Krugman elucidates the basic gravamen of the disgruntled poor and middle class against the super rich and why the latter contribute little, other than capital gains taxes, to the public coffers or to the economic well-being of the nation:
Given this history, why do Republicans advocate further tax cuts for the very rich even as they warn about deficits and demand drastic cuts in social insurance programs?
Well, aside from shouts of “class warfare!” whenever such questions are raised, the usual answer is that the super-elite are “job creators” — that is, that they make a special contribution to the economy. So what you need to know is that this is bad economics. In fact, it would be bad economics even if America had the idealized, perfect market economy of conservative fantasies.
After all, in an idealized market economy each worker would be paid exactly what he or she contributes to the economy by choosing to work, no more and no less. And this would be equally true for workers making $30,000 a year and executives making $30 million a year. There would be no reason to consider the contributions of the $30 million folks as deserving of special treatment.
But, you say, the rich pay taxes! Indeed, they do. And they could — and should, from the point of view of the 99.9 percent — be paying substantially more in taxes, not offered even more tax breaks, despite the alleged budget crisis, because of the wonderful things they supposedly do.

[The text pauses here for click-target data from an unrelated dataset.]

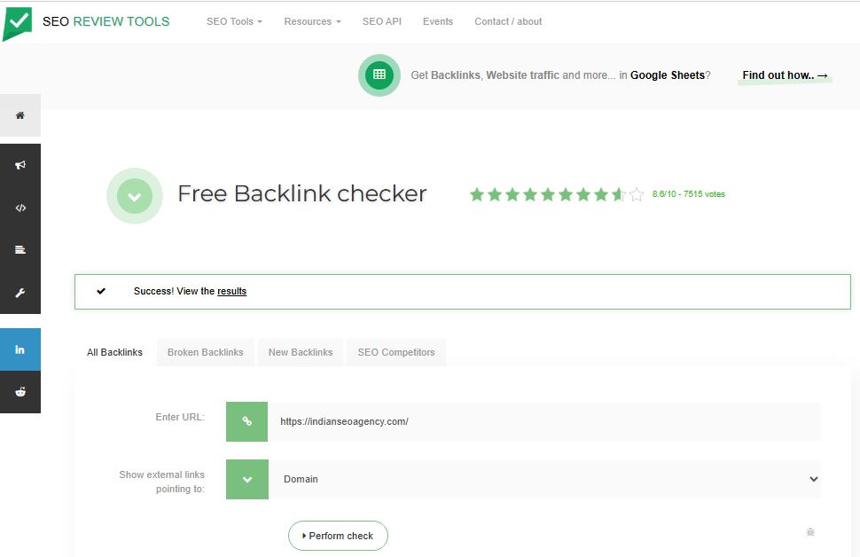This screenshot has height=557, width=860.
Task: Navigate to the SEO API menu item
Action: [x=382, y=21]
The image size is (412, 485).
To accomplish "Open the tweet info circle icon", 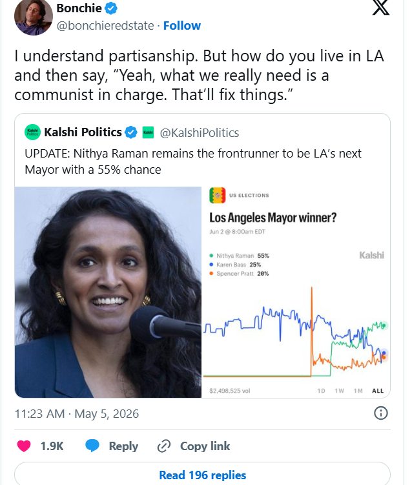I will coord(381,413).
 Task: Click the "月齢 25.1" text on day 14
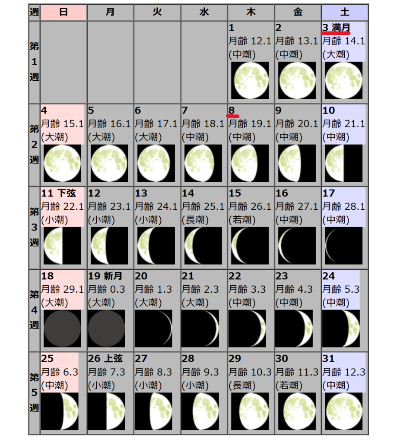pyautogui.click(x=203, y=206)
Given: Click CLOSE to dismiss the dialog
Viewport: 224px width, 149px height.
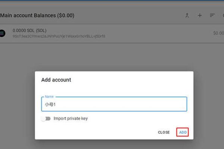Looking at the screenshot, I should coord(164,132).
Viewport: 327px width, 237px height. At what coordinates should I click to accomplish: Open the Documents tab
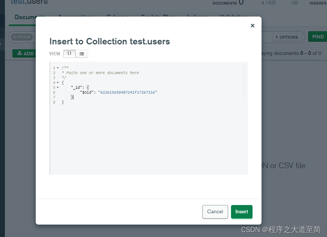click(x=30, y=17)
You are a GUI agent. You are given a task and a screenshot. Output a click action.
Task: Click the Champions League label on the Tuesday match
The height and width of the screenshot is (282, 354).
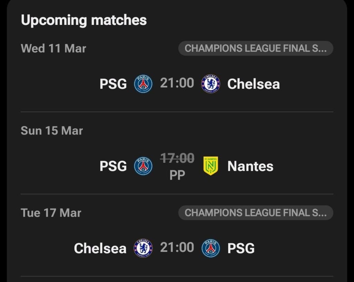point(256,213)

Still, don’t some of the very rich get that way by producing innovations that are worth far more to the world than the income they receive? Sure, but if you look at who really makes up the 0.1 percent, it’s hard to avoid the conclusion that, by and large, the members of the super-elite are overpaid, not underpaid, for what they do.
For who are the 0.1 percent? Very few of them are Steve Jobs-type innovators; most of them are corporate bigwigs and financial wheeler-dealers. One recent analysis found that 43 percent of the super-elite are executives at nonfinancial companies, 18 percent are in finance and another 12 percent are lawyers or in real estate. And these are not, to put it mildly, professions in which there is a clear relationship between someone’s income and his economic contribution.